Trial Design and Objectives

The trial involved administering ESK981 orally daily for five days, followed by a two-day break. Nivolumab was given intravenously on the first day of each 28-day cycle.

Primary endpoints:

● 50% reduction in prostate-specific antigen (PSA50)

● Safety

Secondary endpoints:

● Radiographic progression-free survival (rPFS)

● Overall survival (OS)

Disappointing Results and Early Termination

Despite the promising rationale, the trial was terminated early due to futility after enrolling only ten patients. The combination therapy failed to demonstrate significant antitumor activity. Only one patient achieved a maximum PSA decline of 14% from baseline.

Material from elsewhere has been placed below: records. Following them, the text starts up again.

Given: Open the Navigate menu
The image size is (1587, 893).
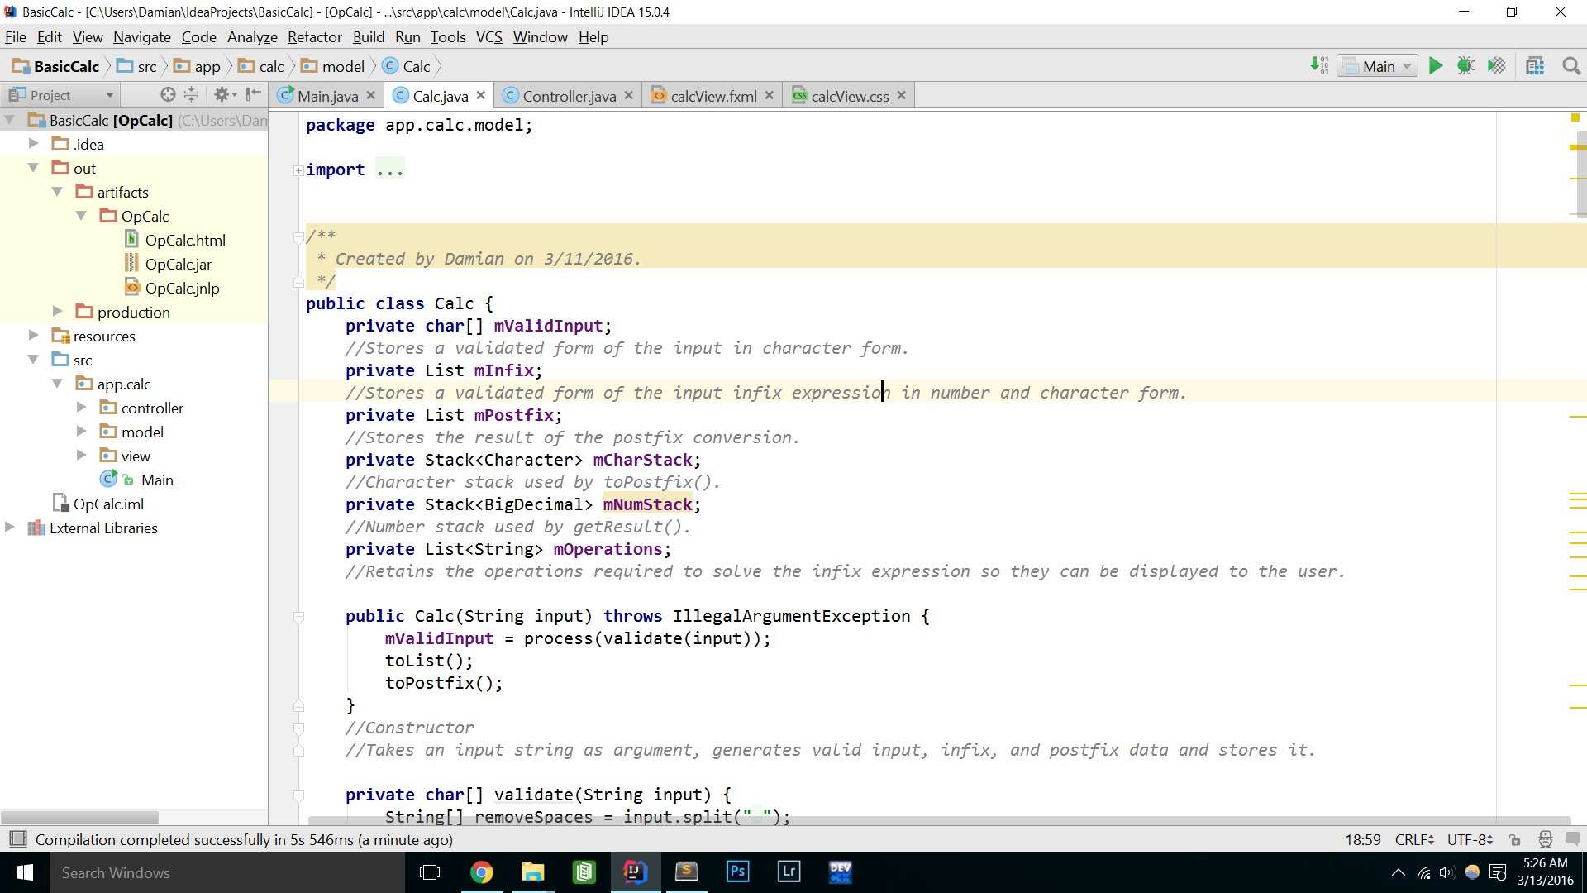Looking at the screenshot, I should pos(141,37).
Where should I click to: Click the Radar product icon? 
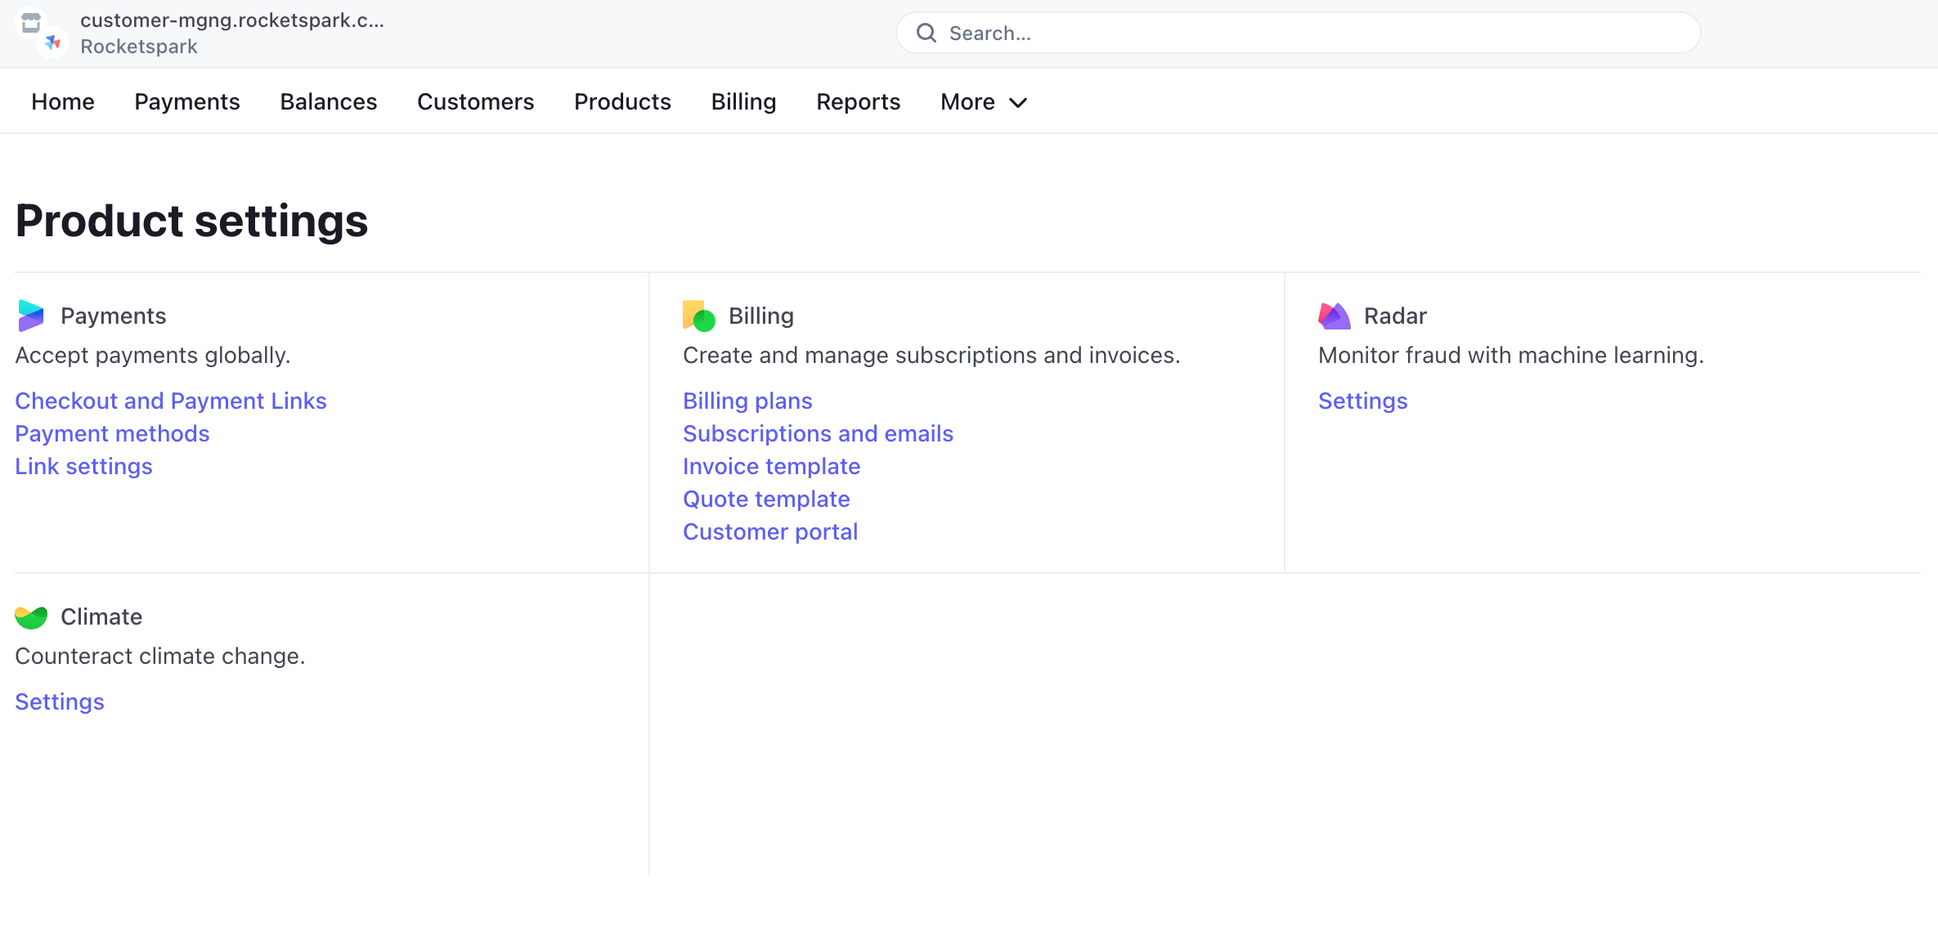click(1334, 316)
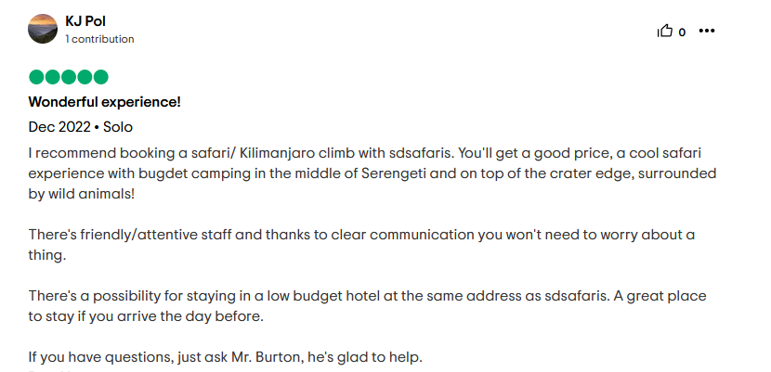
Task: Click the "1 contribution" text
Action: pyautogui.click(x=99, y=39)
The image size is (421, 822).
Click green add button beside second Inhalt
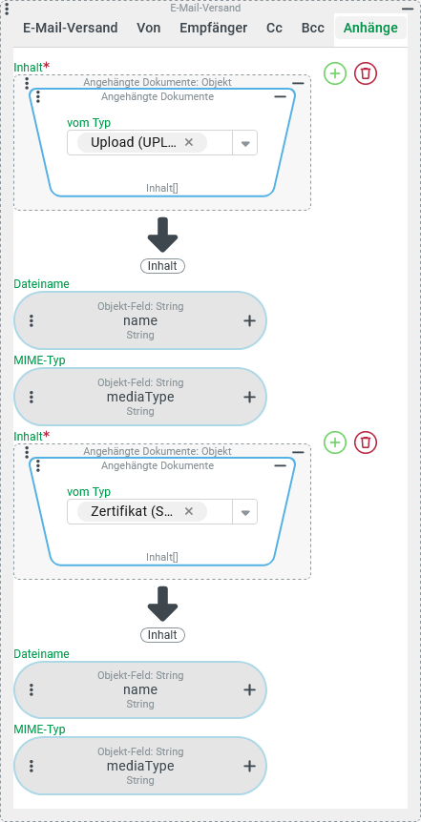[x=335, y=442]
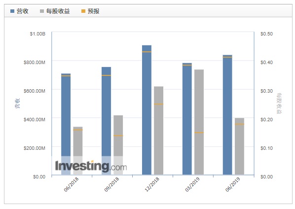
Task: Select the 03/2019 blue revenue bar
Action: [x=187, y=119]
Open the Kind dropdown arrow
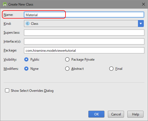Screen dimensions: 148x121 (141, 24)
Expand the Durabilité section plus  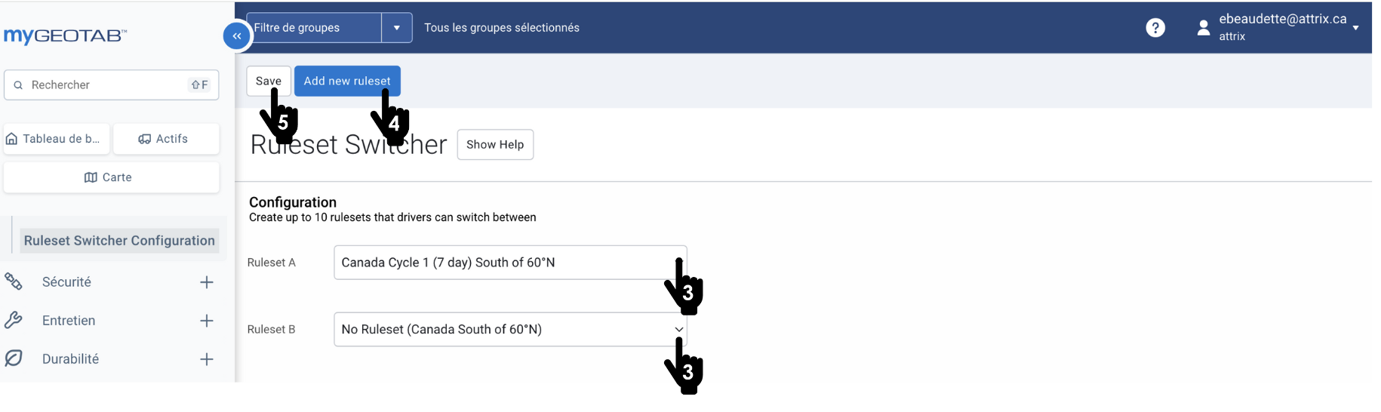[207, 359]
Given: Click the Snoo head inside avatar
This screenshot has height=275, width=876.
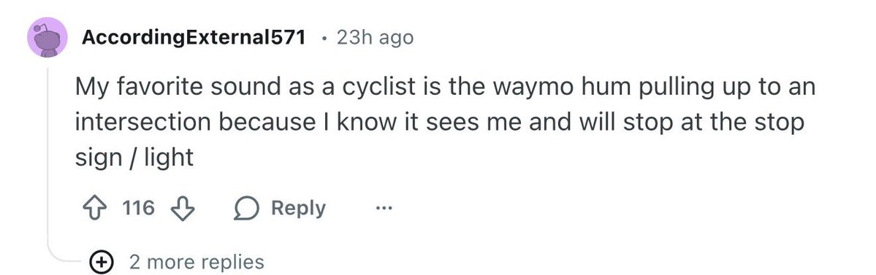Looking at the screenshot, I should coord(47,38).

The median rPFS was 3.7 months, and the median OS was 9.6 months. While the treatment was generally well-tolerated, some patients experienced Grade 3 adverse events such as fatigue, anemia, and lymphopenia. Notably, no Grade 4 events were observed.

Still positive, I repeat myself that there are 150 companies testing 166 drugs/treatments for prostate cancers (at various stages)...we must get at least 3 to work!